Text under study -
*** Block opens ***

Keep stuff moving with the one in, one out rule

Keep stuff moving with the one in, one out rule

lots of items are bottlenecking above a funnel and nothing is passing through to the box below the funnel with the word, donate, written on it

It has happened. A contestant on a reality dating show had to cut their time short in a beautiful location with a budding romance on their horizon due to constipation. That got me thinking about the importance of keeping things moving, even with our stuff.

Sam, a contestant on this season of the Bachelor in Paradise, had to leave the show after ten days of no movement. It became a medical issue that she needed to go home to address. The person she made a connection with tried their best to assist by bringing her a, “poo poo platter” and showing her some exercises to no avail.

Enter the old one-in, one-out rule.

This rule may not get you out of clutter, depending on your environments’ clutter starting point, but it will keep your current level of clutter at bay. Want to know what your current level of clutter is?! There’s a scale for that. Here’s the link to self evaluate your own environment.

The way it works is in the name. When you bring something new into your home, you must remove something to make room for it. Removing something that provides the same purpose (like swapping out a new lamp for an old lamp or a mug for a mug) is best. Don’t cheat your home and get rid of a dried up pen when you’ve brought in a new ottoman (with storage to hold more stuff). Think spatially and trade out similar sized stuff when using the one-in, one-out rule.

*** Block closes ***

Exercise data -
*** Block opens ***

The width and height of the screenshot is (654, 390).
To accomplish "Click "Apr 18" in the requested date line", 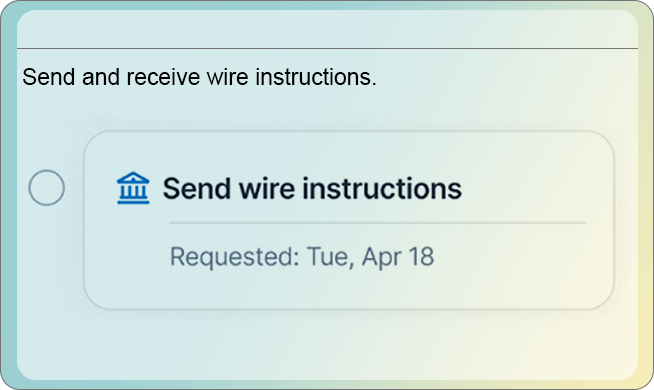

*** Block closes ***

Problem A - How would you say this sentence from the article on the one-in, one-out rule in Spanish: "When you bring something new into your home, you must remove something to make room for it."
Problem B - Could you carry on the article on the one-in, one-out rule, starting after its last sentence?
The lines have no connection to the text.

Final answer A - Cuando traes algo nuevo a tu casa, debes sacar algo para hacerle espacio.

Final answer B -
Clutter adds up and can hinder the functionality of your space. In the above graphic, you see clutter start to bottleneck. When you aren’t donating or otherwise getting items out of your home at the same rate that you are bringing things in, you start to get into trouble.

Try the one-in, one-out method on for a month or a season. The benefits of starting one of these decluttering rules is that it makes you think before you bring stuff home with you. Where are you going to put it? What do you have to let go of to allow it to fit? Are you willing to let go of something else to make room for it and if not, you should, “store it at the store.”

It’s important to keep things moving so you don’t get backed up physically and emotionally. Keeping your clutter under control means you may not need to call in a professional, unlike Sam who needed to go home for a medical delivery of her (their words, not mine), “poo baby.”

Keep things moving by adopting the one-in, one-out rule.
You are enough and you have enough, thank you for reading!